Faire de l’exercice est plus efficace pour éviter les chutes, principale cause de décès lié à une blessure chez les plus de 65 ans, qu’ingurgiter des compléments de vitamine D, selon des recommandations publiées mardi aux Etats-Unis.

Le groupe de travail des services préventifs – US Preventive Services Task Force (USPSTF) – a mis à jour les dernières recommandations en la matière qui remontaient à 2012, lorsque l’organisme consultatif médical indépendant avait préconisé la prise de vitamine D par les personnes âgées pour leur éviter de tomber.

Mais le groupe de travail a relevé cette année qu’à moins qu’une personne ne souffre d’une carence en vitamine D ou d’une faible densité osseuse comme l’ostéoporose, les essais cliniques menés sur le sujet « n’ont démontré aucun bénéfice » pour prévenir la chute des personnes vieillissantes et réduire le risque de fracture.

Calculs rénaux

L’USPSTF – qui a même constaté une hausse du risque de développer des calculs rénaux chez celles prenant des compléments de vitamine D et de calcium – a incité à faire de l’exercice, selon les nouvelles recommandations publiées dans le Journal of the American Medical Association (JAMA).

Cela devrait inclure des séances « individuelles supervisées et des cours en groupe ainsi que de la thérapie physique« , précisent-elles.

Selon les données les plus récentes, près de 29% des adultes américains de 65 ans et plus ont signalé en 2014 être tombés.

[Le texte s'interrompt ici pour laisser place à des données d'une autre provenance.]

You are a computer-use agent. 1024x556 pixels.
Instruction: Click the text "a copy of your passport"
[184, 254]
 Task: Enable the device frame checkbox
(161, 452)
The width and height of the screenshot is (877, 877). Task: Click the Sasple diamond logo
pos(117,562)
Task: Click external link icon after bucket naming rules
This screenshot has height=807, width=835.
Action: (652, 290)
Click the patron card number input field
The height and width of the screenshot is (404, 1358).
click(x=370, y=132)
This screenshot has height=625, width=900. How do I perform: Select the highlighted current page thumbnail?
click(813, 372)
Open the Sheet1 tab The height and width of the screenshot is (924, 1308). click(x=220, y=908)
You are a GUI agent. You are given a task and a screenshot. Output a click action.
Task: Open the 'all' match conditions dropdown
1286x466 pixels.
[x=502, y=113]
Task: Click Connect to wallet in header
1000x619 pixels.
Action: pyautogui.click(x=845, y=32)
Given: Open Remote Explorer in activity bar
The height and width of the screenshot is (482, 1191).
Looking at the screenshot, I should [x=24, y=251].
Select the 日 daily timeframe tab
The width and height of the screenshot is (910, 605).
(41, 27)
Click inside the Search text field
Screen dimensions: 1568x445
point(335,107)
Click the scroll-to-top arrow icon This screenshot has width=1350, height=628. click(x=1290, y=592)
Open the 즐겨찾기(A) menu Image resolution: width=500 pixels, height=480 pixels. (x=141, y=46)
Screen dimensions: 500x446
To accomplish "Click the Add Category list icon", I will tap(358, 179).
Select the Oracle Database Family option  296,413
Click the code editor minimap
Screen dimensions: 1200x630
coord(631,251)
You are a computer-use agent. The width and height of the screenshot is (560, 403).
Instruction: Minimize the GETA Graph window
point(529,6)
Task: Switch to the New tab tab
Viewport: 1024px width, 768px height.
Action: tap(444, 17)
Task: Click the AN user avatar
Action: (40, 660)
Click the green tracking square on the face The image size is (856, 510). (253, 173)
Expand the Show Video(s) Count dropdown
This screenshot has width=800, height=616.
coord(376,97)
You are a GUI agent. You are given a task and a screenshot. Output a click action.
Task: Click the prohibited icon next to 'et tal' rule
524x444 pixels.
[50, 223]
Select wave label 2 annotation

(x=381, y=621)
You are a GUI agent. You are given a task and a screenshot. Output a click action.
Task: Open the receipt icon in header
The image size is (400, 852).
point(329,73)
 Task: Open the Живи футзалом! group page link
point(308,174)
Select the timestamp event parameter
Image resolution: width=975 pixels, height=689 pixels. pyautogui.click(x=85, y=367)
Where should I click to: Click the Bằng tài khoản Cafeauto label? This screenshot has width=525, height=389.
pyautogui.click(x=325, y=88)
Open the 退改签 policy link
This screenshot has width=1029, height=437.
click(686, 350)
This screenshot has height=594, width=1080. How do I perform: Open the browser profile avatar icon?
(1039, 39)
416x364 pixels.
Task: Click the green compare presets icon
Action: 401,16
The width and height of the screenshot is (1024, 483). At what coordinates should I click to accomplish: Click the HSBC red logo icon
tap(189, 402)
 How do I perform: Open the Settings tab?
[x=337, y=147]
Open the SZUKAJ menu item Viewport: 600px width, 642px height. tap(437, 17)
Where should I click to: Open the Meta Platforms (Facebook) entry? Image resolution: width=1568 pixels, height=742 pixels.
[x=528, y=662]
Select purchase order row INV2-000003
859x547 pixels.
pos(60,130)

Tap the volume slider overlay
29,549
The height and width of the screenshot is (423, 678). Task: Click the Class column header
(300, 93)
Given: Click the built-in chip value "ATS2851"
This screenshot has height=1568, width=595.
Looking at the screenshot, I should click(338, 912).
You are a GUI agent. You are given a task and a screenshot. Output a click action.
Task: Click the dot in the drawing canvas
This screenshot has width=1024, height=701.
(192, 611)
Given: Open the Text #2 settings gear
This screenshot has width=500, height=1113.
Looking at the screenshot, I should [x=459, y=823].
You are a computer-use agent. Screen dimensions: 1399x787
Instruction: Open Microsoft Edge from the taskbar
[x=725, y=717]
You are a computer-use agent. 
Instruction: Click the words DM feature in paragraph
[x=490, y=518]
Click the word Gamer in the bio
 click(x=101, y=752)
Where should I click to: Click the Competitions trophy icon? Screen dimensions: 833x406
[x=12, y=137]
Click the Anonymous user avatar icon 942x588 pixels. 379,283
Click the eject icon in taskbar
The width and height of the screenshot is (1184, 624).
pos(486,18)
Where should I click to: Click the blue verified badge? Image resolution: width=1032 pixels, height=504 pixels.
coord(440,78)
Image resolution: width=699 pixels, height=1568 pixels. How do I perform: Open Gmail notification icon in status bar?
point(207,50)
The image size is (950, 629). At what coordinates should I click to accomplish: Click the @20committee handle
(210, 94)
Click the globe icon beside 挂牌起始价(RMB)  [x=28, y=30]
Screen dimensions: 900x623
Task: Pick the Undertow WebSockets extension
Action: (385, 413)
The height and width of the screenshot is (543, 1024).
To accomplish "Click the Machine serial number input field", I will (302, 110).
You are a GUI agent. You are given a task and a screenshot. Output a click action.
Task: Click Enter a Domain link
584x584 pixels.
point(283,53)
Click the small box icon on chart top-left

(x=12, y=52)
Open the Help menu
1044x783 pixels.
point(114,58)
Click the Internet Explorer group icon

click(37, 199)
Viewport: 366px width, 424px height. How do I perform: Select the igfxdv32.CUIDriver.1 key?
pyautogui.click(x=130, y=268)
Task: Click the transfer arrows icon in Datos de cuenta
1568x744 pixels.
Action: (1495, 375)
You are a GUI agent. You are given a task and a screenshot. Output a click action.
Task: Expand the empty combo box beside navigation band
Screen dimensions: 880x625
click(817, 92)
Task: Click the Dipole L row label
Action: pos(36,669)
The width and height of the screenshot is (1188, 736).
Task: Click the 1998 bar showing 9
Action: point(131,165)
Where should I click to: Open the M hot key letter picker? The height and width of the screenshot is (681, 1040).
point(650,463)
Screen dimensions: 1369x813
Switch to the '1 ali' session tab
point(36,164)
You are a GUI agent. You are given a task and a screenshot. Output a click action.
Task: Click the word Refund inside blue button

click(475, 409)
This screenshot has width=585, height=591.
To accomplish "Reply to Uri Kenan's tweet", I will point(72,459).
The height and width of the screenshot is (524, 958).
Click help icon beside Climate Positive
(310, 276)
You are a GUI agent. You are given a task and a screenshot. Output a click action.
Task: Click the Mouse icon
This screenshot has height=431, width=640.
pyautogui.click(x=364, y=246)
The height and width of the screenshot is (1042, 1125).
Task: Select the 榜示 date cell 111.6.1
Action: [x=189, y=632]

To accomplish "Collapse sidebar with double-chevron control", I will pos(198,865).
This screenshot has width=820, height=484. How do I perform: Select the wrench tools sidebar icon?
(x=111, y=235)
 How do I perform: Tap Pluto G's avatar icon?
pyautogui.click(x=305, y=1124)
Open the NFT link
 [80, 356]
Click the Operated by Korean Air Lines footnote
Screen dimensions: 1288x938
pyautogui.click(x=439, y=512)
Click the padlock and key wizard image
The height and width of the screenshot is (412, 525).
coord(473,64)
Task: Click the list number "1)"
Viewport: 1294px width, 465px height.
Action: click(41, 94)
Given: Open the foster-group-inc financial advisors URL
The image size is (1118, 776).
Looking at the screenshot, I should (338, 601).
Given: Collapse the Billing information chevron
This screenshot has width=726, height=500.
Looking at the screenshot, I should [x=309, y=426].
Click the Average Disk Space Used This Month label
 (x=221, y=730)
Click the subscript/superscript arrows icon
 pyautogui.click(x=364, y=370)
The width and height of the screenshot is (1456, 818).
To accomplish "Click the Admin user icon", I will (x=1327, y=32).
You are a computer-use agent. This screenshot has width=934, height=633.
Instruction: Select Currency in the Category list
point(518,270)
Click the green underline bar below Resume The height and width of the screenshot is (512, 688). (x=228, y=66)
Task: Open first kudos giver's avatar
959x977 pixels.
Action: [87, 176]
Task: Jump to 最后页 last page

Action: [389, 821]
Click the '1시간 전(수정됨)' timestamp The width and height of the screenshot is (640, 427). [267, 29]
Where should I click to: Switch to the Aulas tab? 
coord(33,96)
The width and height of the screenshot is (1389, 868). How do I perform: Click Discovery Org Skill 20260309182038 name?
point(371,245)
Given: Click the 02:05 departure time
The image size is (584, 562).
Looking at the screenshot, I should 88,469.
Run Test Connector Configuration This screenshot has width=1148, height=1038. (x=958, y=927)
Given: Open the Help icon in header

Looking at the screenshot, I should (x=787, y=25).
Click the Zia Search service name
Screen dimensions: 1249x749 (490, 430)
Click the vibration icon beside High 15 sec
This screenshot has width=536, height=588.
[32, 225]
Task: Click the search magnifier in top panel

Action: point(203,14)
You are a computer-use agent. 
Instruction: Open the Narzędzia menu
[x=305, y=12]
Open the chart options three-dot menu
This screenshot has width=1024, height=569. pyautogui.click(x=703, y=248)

Près de 38% ont « nécessité un traitement médical ou ont dû restreindre leurs activités pendant au moins un jour », selon les éléments publiés dans le JAMA.

Quelque 33.000 personnes sont décédées aux Etats-Unis à la suite d’une chute en 2015.

Faire de l’exercice permet également de diminuer le risque de maladie cardiaque, d’accident vasculaire-cérébral, de diabète de type 2, de démence et de cancer, selon un éditorial accompagnant les recommandations.

Cependant, pour les personnes âgées présentant « un risque accru d’ostéoporose, celles souffrant d’une carence en vitamine D, ou les deux, il reste raisonnable de considérer la prise de complément en vitamine D (…) comme étant en adéquation avec les recommandations d’autres organismes professionnels comme la Société américaine d’endocrinologie et la Fondation nationale de l’ostéoporose », a-t-il poursuivi.